Animal de Estimação
Por Arnaldo Branco ≈ segunda-feira, 02 de maio de 2016
“Quanto mais conheço as pessoas, mais gosto dos animais” - essa frase clichê dos niilistas de facebook podia servir de dístico para Animal de Estimação, de Terêncio Porto. Afinal, seu livro é sobre seres humanos sendo demasiadamente humanos e animais de estimação tendo que conviver com essas criaturas frágeis e contraditórias.

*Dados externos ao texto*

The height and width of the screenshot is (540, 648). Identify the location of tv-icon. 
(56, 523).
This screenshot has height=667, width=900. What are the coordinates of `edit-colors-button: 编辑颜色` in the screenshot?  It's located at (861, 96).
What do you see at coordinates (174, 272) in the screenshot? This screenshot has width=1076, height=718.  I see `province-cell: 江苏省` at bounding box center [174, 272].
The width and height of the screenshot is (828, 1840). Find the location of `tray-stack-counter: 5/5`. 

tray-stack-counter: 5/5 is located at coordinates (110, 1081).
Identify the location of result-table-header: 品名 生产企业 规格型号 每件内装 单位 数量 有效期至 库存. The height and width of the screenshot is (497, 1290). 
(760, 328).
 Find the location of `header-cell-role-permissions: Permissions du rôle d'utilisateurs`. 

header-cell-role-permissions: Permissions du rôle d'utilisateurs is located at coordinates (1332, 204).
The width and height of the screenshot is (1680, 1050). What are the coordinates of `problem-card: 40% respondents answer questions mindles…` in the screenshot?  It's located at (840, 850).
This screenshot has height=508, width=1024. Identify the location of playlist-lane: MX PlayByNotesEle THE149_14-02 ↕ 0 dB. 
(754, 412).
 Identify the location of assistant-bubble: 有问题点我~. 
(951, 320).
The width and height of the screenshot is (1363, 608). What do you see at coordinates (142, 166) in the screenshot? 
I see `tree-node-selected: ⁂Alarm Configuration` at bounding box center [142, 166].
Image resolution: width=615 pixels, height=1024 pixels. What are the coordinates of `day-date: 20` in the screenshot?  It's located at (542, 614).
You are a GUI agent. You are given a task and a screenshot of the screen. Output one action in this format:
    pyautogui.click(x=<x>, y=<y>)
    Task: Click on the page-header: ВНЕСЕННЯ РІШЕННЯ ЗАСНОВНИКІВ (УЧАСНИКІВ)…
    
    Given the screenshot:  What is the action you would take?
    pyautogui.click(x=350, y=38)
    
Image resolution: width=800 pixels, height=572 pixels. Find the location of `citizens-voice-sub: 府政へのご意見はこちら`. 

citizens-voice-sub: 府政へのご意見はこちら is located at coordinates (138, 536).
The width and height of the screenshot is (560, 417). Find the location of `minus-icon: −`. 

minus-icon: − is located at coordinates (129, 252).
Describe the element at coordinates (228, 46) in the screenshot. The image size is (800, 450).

A trama - na verdade um recorte de tempo na vida dos personagens, aparentemente “escolhido” para ressaltar a banalidade de seu transcorrer - é narrada por Miguel, um cool hunter completamente inteirado da estupidez de sua função, que aproveita o cargo como posto de observação da hipocrisia reinante no ambiente corporativo (e que se estende às happy hours) e por Paloma, a veterinária que cuida de Mostarda, a gata de Miguel, e que também está com a vida em ponto morto, presa a uma rotina entre a clínica e taças de vinho com amigas superficiais.
Ambos prescrutam o seu entorno com olhos de juiz, e também são vítimas de suas sentenças: afinal, se rendem a seu cotidiano insatisfatório apesar de ensaiarem planos de fuga; são agentes passivos de seu ritual de existência. As únicas mudanças de percurso são determinadas por lances do acaso: doenças, acidentes, gravidez indesejada. Suas trajetórias vão se cruzar até o incidente que fará a vida de Miguel mudar para sempre - e a de Paloma, entrar nos eixos (se tal coisa existe).
Animal de Estimação é o segundo livro de Terêncio. O primeiro - Só, Atrás do Ouro - já mostrava as qualidades que o escritor aperfeiçoa aqui: o excelente poder de observação que nos faz reconhecer em pessoas de nossa convivência as características que Miguel e Paloma observam nos personagens que os cercam. Também como no outro livro, o Rio de Janeiro está magnificamente pintado em suas páginas - não o Rio do cartão postal, mas o interno e feio Rio de Janeiro de relações vazias, da falta de compromisso, do tráfico de influência, do star system caído.
A prosa de Terêncio flui muito bem, tem a velocidade do pensamento mas o rigor de suas escolhas acertadas. Totalmente recomendável, palavra de um dono de cachorro.

Arnaldo Branco
Arnaldo Branco, 44, não sabe desenhar e é cartunista; se formou na secretaria para não ser jubilado e é jornalista; não faz ideia do que seja um beat e é roteirista; não sabe por qual lado da câmera se filma e é diretor.